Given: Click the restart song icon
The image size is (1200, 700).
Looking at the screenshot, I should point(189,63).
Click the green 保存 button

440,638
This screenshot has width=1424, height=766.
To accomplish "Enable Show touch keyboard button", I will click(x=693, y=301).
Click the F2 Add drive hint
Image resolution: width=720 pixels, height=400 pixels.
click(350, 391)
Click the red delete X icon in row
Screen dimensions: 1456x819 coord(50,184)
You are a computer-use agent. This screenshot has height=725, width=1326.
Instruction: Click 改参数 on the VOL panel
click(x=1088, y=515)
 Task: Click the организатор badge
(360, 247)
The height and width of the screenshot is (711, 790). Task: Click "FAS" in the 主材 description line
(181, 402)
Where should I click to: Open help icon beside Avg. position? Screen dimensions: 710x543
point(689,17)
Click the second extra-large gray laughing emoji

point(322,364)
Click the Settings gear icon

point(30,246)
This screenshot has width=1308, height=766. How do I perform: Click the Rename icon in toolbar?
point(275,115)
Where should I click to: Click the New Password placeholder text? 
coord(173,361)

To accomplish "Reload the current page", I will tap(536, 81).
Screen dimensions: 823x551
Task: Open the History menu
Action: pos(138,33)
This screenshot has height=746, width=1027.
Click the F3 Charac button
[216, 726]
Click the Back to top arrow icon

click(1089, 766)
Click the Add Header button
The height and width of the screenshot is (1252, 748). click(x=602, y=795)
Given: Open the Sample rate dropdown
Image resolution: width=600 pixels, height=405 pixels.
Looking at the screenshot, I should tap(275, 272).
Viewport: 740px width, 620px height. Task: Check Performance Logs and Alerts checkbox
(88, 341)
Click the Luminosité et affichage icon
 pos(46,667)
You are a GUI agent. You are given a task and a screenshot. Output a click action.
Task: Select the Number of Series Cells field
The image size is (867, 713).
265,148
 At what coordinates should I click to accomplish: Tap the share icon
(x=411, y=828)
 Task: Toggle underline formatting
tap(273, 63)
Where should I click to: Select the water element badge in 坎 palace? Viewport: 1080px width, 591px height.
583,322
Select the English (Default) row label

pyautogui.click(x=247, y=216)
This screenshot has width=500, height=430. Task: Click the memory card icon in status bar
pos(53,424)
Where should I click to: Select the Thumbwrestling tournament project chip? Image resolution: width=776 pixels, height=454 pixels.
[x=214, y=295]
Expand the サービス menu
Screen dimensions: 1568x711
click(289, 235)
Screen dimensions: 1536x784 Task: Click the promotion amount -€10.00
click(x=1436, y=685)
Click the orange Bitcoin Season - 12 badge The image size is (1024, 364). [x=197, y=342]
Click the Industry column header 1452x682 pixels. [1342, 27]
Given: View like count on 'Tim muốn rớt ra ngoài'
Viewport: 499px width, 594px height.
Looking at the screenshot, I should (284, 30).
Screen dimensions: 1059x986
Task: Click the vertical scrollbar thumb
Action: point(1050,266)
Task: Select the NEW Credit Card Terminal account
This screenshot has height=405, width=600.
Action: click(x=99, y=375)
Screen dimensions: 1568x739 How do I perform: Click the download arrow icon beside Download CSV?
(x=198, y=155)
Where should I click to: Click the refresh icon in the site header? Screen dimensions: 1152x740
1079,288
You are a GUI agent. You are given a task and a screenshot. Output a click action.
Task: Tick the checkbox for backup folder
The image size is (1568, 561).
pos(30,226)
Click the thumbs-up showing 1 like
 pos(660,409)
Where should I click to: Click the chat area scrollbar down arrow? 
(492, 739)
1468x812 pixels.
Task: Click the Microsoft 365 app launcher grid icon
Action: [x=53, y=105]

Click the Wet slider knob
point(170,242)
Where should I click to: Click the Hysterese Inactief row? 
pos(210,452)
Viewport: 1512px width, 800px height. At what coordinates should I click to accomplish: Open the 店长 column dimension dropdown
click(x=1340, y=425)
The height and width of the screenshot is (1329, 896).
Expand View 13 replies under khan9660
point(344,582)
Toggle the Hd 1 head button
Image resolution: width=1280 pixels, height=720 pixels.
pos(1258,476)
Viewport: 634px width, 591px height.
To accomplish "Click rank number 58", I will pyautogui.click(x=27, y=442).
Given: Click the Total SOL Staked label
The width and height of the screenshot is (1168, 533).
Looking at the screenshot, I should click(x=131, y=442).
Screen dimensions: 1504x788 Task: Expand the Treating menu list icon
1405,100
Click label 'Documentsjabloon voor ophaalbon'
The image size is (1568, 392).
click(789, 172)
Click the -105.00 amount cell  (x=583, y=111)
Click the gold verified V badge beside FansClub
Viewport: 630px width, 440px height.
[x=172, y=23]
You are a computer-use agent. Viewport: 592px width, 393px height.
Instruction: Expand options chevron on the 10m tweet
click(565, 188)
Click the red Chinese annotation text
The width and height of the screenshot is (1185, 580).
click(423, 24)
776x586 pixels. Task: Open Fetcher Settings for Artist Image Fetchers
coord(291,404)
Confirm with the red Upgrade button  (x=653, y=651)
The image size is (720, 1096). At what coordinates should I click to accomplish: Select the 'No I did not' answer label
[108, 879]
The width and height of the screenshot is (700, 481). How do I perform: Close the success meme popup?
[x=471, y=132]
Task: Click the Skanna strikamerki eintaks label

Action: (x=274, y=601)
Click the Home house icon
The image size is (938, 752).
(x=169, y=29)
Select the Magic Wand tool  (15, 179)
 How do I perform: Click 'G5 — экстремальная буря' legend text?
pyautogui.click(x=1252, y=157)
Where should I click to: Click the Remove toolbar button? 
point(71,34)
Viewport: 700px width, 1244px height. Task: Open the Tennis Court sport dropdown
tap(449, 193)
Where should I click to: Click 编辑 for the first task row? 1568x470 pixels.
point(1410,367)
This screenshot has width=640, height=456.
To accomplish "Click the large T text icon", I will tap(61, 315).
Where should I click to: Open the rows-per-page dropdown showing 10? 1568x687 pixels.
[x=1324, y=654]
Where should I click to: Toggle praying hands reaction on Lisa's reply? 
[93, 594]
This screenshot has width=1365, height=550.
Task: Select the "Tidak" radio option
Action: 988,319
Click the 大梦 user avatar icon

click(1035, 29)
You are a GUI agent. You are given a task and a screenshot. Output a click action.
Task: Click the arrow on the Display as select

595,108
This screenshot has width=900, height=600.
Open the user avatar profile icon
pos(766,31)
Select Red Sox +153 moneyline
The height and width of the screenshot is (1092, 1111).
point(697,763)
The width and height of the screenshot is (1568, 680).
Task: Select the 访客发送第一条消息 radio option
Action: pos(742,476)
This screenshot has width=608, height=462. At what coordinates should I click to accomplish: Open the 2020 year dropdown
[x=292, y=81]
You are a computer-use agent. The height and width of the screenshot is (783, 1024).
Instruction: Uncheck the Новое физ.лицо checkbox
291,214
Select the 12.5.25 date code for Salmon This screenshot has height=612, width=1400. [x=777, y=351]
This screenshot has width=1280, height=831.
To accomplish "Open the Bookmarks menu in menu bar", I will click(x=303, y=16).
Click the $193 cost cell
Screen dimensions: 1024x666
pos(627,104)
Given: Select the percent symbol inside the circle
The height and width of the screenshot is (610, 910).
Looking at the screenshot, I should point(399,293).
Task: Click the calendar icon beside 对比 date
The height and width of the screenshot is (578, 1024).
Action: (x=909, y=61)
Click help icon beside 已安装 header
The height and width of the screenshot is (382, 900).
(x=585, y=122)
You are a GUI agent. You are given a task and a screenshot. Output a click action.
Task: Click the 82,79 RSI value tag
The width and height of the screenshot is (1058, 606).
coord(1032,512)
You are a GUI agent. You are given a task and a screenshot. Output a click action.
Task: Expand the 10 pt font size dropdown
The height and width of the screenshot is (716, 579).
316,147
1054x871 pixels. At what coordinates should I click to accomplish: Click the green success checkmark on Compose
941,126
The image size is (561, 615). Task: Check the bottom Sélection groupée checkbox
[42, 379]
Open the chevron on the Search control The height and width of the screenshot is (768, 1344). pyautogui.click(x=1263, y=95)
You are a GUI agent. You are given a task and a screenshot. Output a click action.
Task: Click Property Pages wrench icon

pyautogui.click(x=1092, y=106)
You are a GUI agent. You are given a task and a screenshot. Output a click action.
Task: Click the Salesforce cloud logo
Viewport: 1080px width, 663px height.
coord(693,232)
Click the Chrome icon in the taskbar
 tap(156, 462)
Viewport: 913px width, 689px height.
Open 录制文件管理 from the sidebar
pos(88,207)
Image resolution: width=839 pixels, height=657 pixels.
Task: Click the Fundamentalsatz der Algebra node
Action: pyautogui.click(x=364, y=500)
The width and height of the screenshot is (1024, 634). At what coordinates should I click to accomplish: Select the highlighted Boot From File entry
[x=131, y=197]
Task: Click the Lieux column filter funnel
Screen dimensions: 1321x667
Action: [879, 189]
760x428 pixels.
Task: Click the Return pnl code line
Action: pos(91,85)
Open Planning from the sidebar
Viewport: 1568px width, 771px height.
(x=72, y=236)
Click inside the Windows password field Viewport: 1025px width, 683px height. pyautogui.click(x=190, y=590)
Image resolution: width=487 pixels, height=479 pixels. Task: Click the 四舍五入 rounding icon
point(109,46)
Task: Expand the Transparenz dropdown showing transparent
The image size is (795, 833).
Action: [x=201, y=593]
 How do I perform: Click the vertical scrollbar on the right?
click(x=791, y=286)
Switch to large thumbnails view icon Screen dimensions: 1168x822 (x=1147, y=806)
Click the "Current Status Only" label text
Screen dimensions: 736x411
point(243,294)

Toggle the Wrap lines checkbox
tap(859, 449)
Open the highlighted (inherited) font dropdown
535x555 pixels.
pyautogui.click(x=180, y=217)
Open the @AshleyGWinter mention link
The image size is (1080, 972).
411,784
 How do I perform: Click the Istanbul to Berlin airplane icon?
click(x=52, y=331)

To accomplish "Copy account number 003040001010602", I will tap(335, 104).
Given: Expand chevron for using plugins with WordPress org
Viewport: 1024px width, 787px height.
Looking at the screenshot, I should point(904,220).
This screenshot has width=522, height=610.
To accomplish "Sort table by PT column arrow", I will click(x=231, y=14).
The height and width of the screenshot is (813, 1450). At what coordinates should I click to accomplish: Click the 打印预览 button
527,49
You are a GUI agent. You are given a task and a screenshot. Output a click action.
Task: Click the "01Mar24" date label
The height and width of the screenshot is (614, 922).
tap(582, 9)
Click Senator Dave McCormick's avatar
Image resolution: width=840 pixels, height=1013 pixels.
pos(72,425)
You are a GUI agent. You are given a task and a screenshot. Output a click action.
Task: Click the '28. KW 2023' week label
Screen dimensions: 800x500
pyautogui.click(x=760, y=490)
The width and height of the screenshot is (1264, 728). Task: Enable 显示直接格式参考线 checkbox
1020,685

### HOW TO COMPLETE THIS TASK:
Could you repeat exactly the lines in the listing above from the one with "Given: Click the Total SOL Staked label" down to the one with "You are a computer-use agent. Viewport: 592px"? Include both of those lines.

### ANSWER TO THIS TASK:
Given: Click the Total SOL Staked label
The width and height of the screenshot is (1168, 533).
Looking at the screenshot, I should click(x=131, y=442).
Screen dimensions: 1504x788 Task: Expand the Treating menu list icon
1405,100
Click label 'Documentsjabloon voor ophaalbon'
The image size is (1568, 392).
click(789, 172)
Click the -105.00 amount cell  (x=583, y=111)
Click the gold verified V badge beside FansClub
Viewport: 630px width, 440px height.
[x=172, y=23]
You are a computer-use agent. Viewport: 592px width, 393px height.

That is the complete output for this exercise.